About Doom Cakes
What is a cake? A cake serves no functional purpose — it is a purely aesthetic creation. It is “food” in the technical sense (many cakes are made out of actual food ingredients) but instead of nourishing the body, it nourishes the imagination. It is sweet and ephemeral and delicate, and typically heralds a special occasion.
Cakes and Gender
In Western culture, cakes are gendered creations, diabolically intertwined with popular feminine stereotypes. In a sense, cakes are women, rendered edible in effigy. They evoke the everyday comforts of hearth and the home, but they are also tokens of luxury; their sweetness, delicacy, and evanescence (as mentioned above) are all qualities traditionally associated with female beauty. Cosmetically, a cake’s decorations echo those of a “glamorous” woman — bright colors, fanciful embellishments, flowers and other motifs from nature, and sculptural or textural elements are common.
Into what are we investing all this effort and expense? An object that is momentarily appreciated as a beautiful object, and then promptly divided, devoured and discarded. It’s a ritual that a woman is encouraged to re-enact upon her own flesh, manufacturing an intoxicating appearance in hopes of providing others with moments of pleasure and diversion, and (presumably) drawing her own satisfaction from performing the role successfully.
Cakes in Film
Cinema has reinforced the gendered view of cakes. In the movies, cakes are typically made by women, presented by them, presented to them. Women pop out of them as part of striptease acts, and get married within sight of them. However, cakes are rarely eaten and enjoyed in movies the way they are in real life. Instead they are nearly always demolished — perhaps in anticipation of the audience’s repressed desire to participate vicariously in wanton acts of decadence and destruction (probably hearkening back to the Death and the Maiden motif which originated in Renaissance art). There is a correlation between a cake’s extravagance and the likelihood that it will be destroyed. See also: Carrying a Cake.
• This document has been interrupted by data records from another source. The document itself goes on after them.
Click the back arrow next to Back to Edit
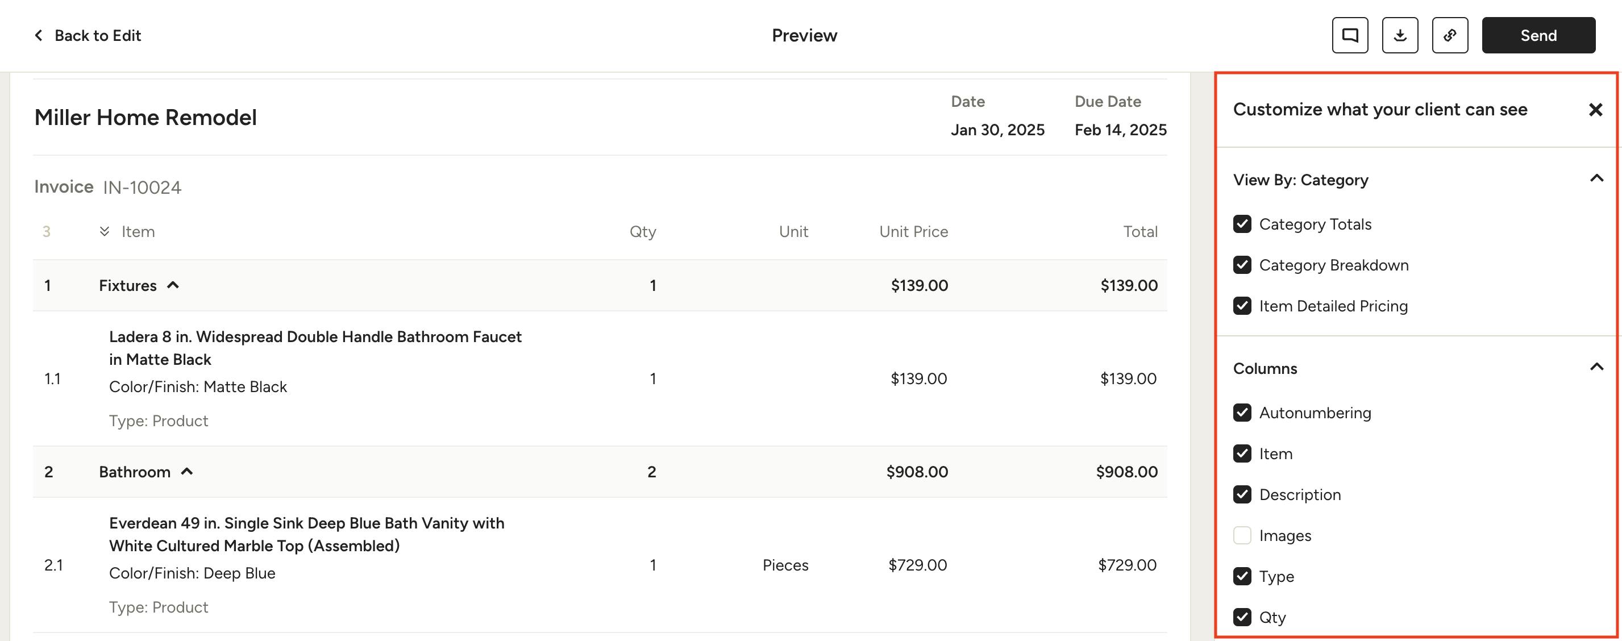 point(39,35)
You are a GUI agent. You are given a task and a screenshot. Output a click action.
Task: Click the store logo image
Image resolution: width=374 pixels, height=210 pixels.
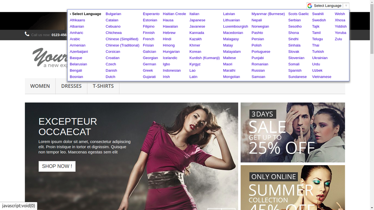(x=50, y=58)
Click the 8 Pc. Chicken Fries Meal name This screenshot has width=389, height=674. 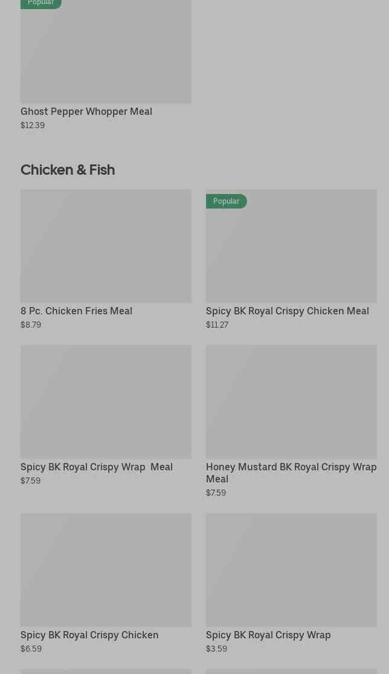(x=76, y=311)
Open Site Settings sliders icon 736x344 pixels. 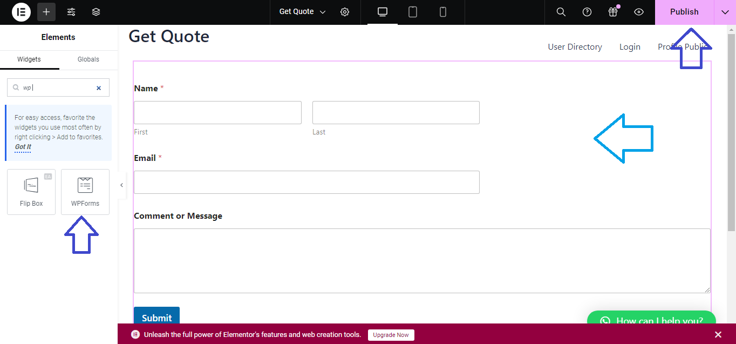click(x=71, y=12)
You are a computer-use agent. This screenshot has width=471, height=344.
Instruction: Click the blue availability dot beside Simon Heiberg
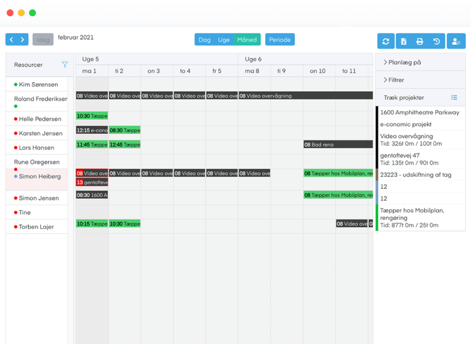click(x=15, y=176)
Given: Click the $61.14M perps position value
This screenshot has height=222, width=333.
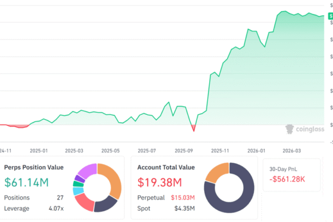Looking at the screenshot, I should [x=28, y=182].
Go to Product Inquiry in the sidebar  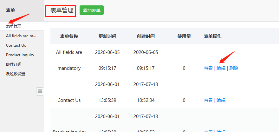click(20, 55)
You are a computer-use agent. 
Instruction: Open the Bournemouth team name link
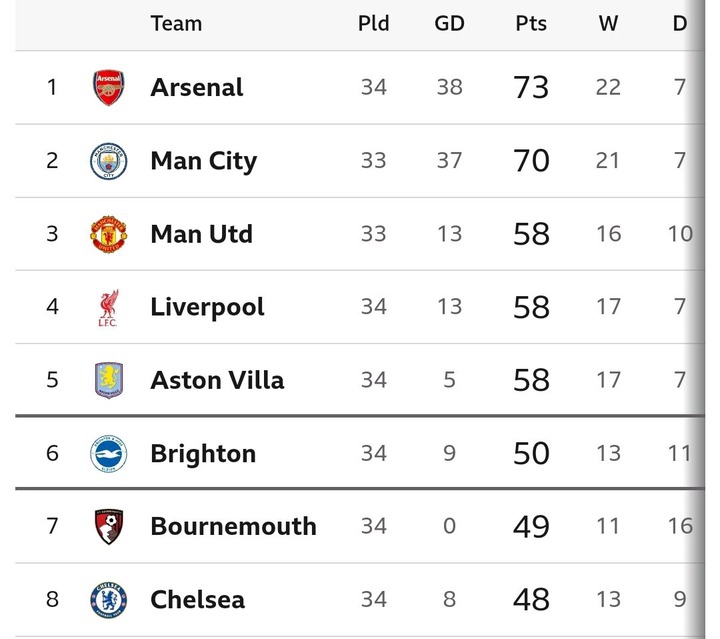coord(233,526)
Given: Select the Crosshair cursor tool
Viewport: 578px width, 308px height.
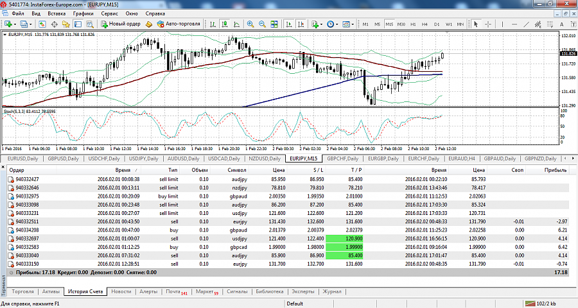Looking at the screenshot, I should (488, 24).
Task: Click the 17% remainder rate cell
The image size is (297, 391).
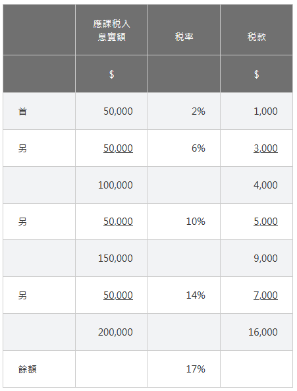Action: click(184, 369)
Alternately: the cake remains intact, but serves as a harbinger of chaos and human suffering — the exact opposite of its intended effect. In such cases, the cake is presented at precisely the moment when the film’s characters are, for whatever reason, unable to rise to the occasion; suddenly the cake’s apparent splendor is unable to mask the essential futility, superficiality, frivolity, or artifice of such a gesture. (In other words, the cake is a lie.) The misfiring of this celebratory expression serves as an ironic coup de grace in many tragic scenes. There is an inverse correlation between a cake’s extravagance and the likelihood that will be appreciated or even tasted by anyone (though occasionally a cake’s woefully inadequate appearance is the main source of that irony — see also, Cake Wrecks).
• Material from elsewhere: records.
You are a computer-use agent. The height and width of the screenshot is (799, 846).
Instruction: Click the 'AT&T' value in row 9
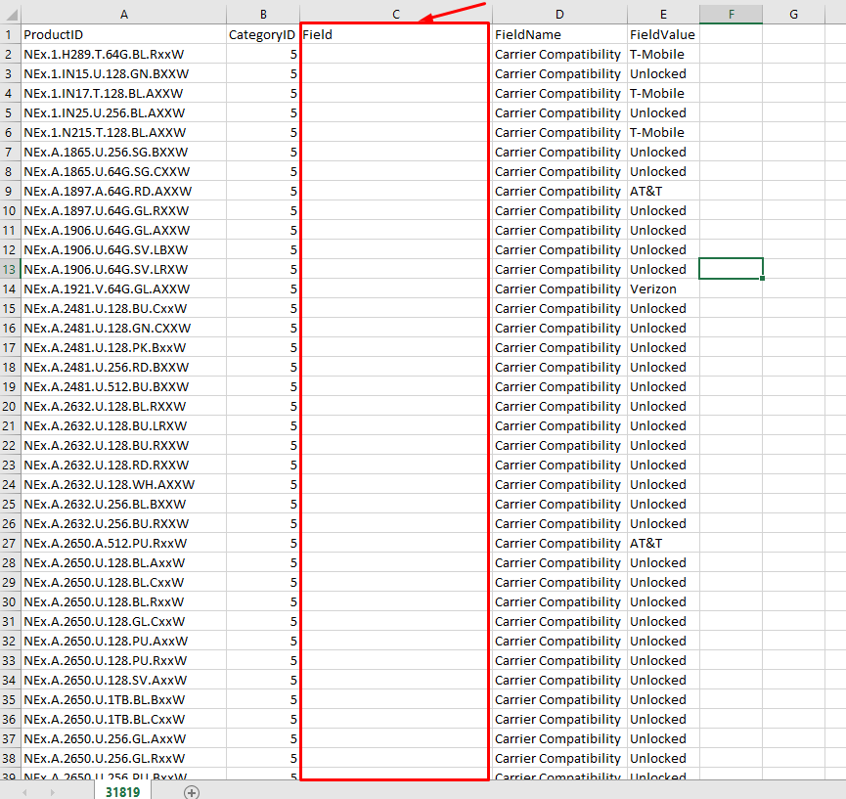[662, 191]
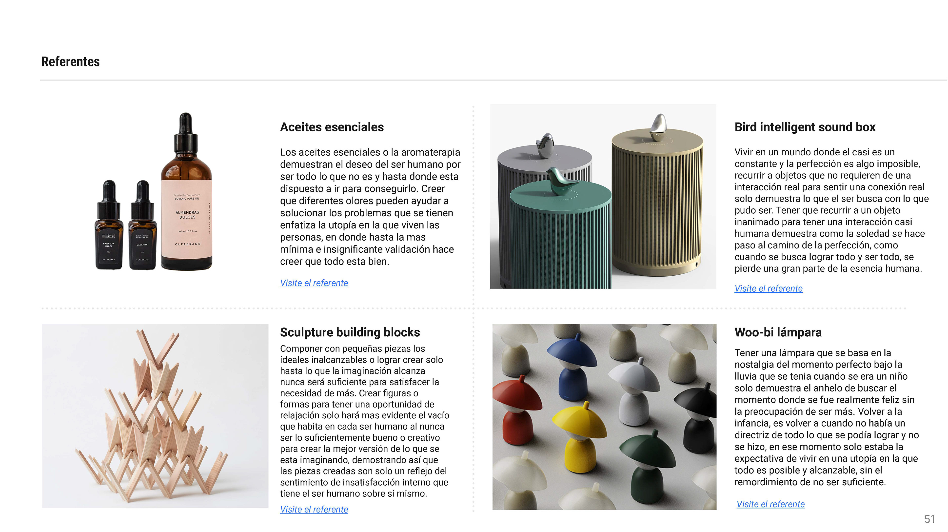This screenshot has height=532, width=948.
Task: Click the large Almendras Dulces bottle
Action: [187, 191]
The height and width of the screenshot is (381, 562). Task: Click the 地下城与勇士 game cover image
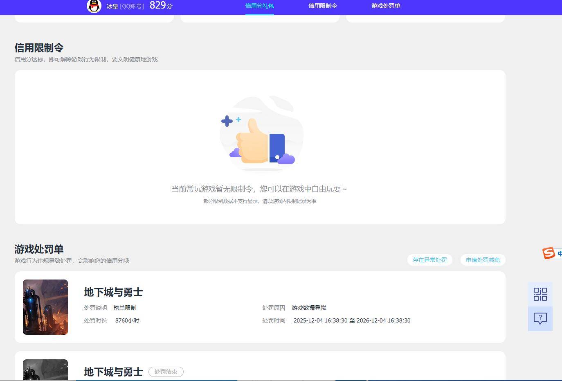[x=45, y=307]
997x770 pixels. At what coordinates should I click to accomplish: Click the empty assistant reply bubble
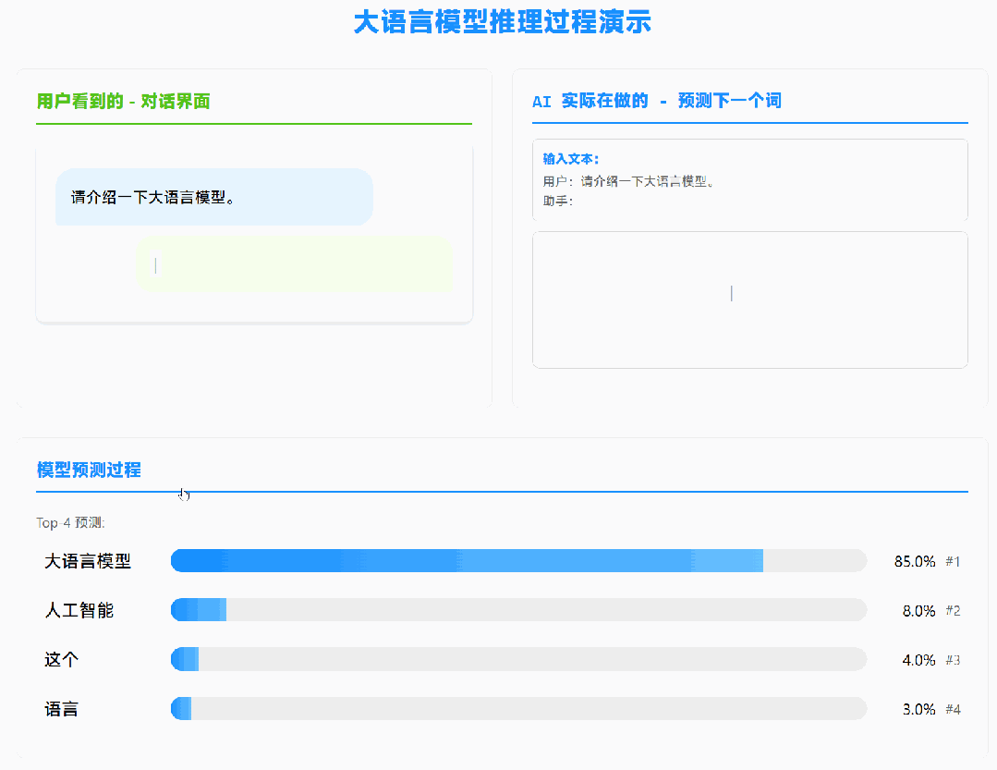click(296, 264)
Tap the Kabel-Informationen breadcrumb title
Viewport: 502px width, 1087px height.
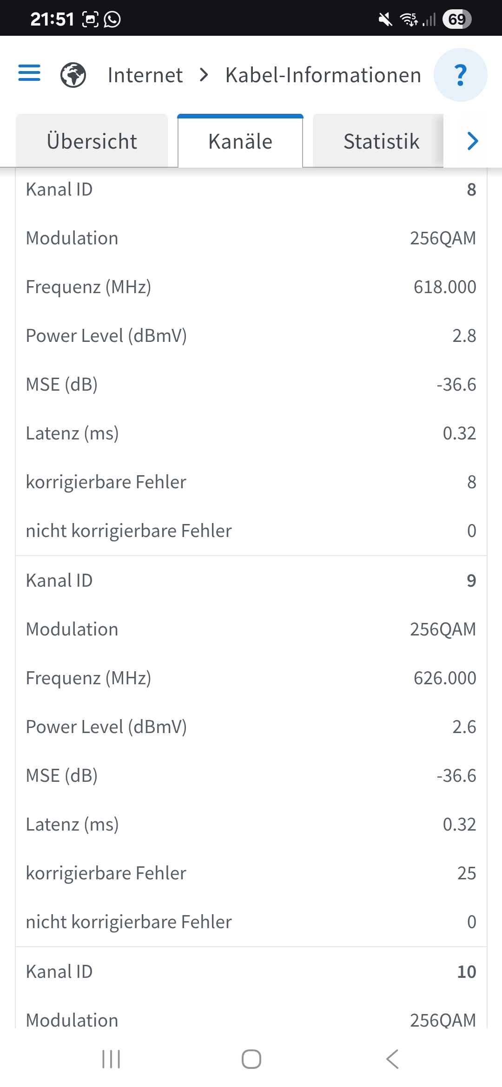pos(323,75)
There are countless variations on these two uses of cake, and sometimes several occur at once. But in most cases, it’s unmistakable: either the cake itself is doomed, or else it confers doom onto others. To a person whom had never encountered a cake in real life, it would seem that they possess a strange talismanic power over humankind, one that we should perhaps consider wielding a little more carefully.